(EXERCISE GOAL) Write out the lines from the one containing "The width and" through the one containing "account email address", without changing them and including both ends.

(MATERIAL PROVIDED)
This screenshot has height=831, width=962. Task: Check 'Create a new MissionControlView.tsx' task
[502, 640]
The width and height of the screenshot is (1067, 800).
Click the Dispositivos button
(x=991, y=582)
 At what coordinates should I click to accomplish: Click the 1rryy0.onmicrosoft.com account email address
---
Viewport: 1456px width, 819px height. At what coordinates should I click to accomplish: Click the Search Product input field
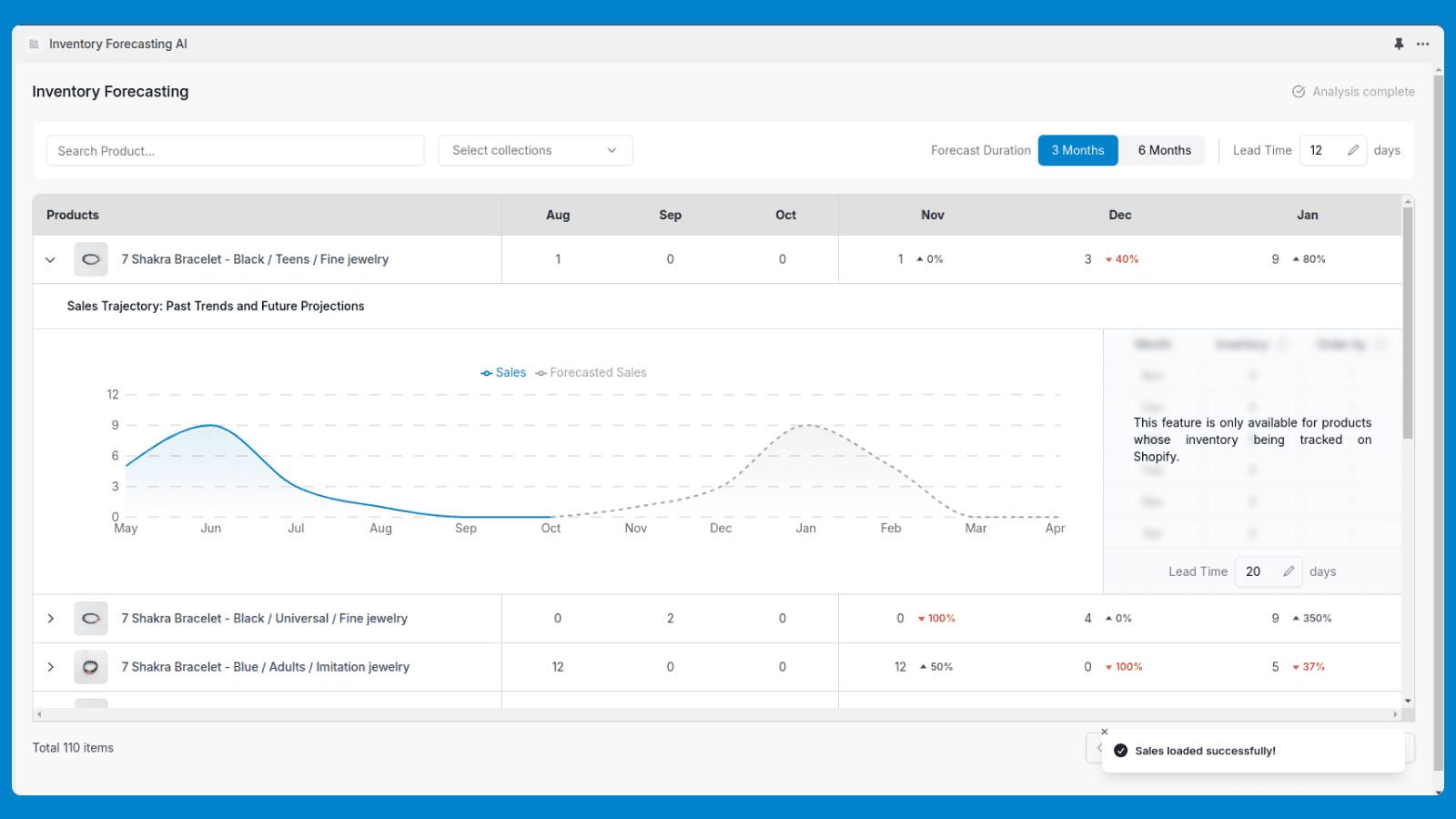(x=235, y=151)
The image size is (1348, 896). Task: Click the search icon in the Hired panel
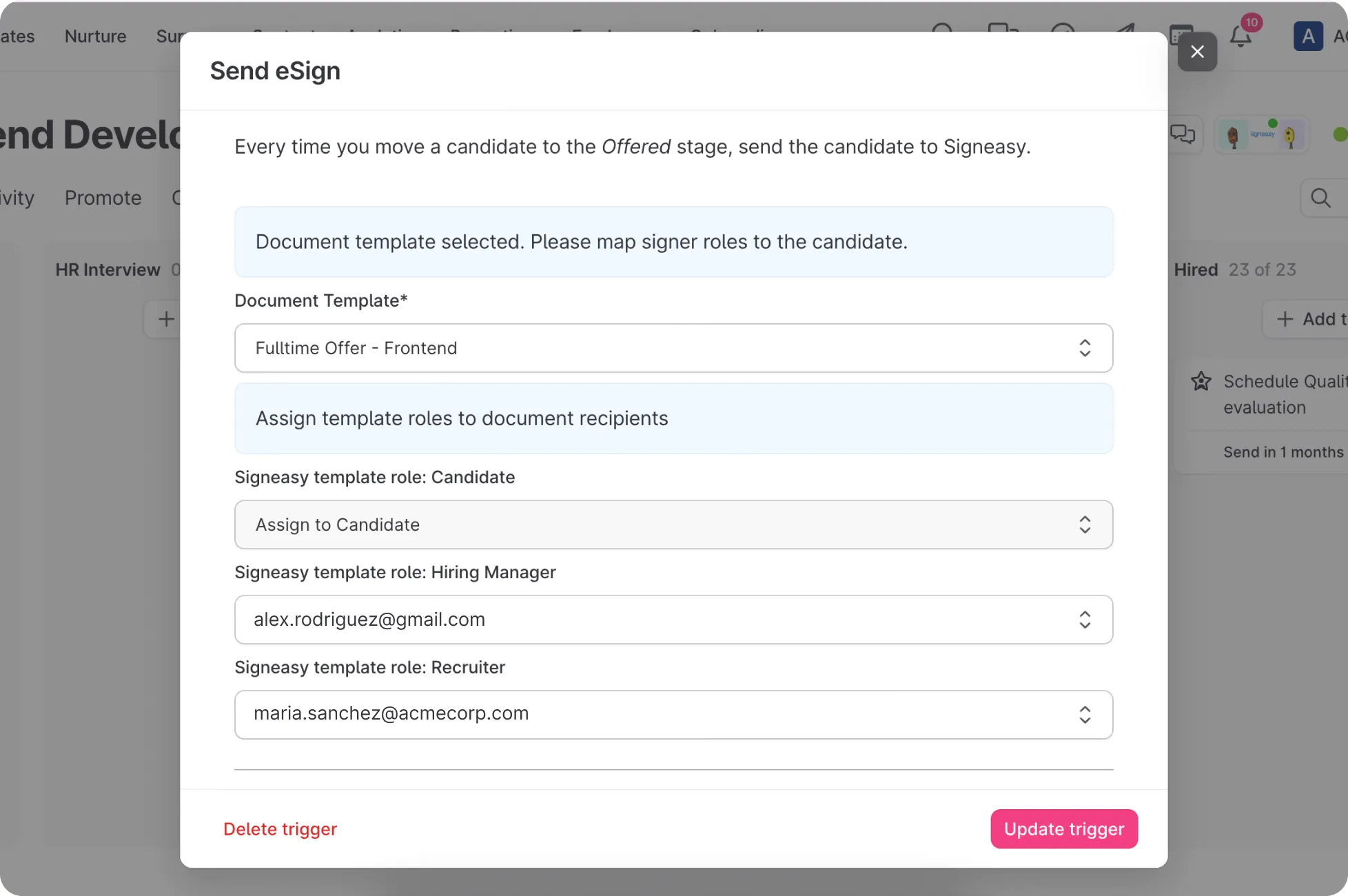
...
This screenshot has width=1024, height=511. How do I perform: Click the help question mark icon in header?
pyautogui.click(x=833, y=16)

(SOLUTION TO THIS EXERCISE)
The width and height of the screenshot is (1067, 800).
Click the Dispositivos button
(x=991, y=582)
 At what coordinates should I click to accomplish: Click the 1rryy0.onmicrosoft.com account email address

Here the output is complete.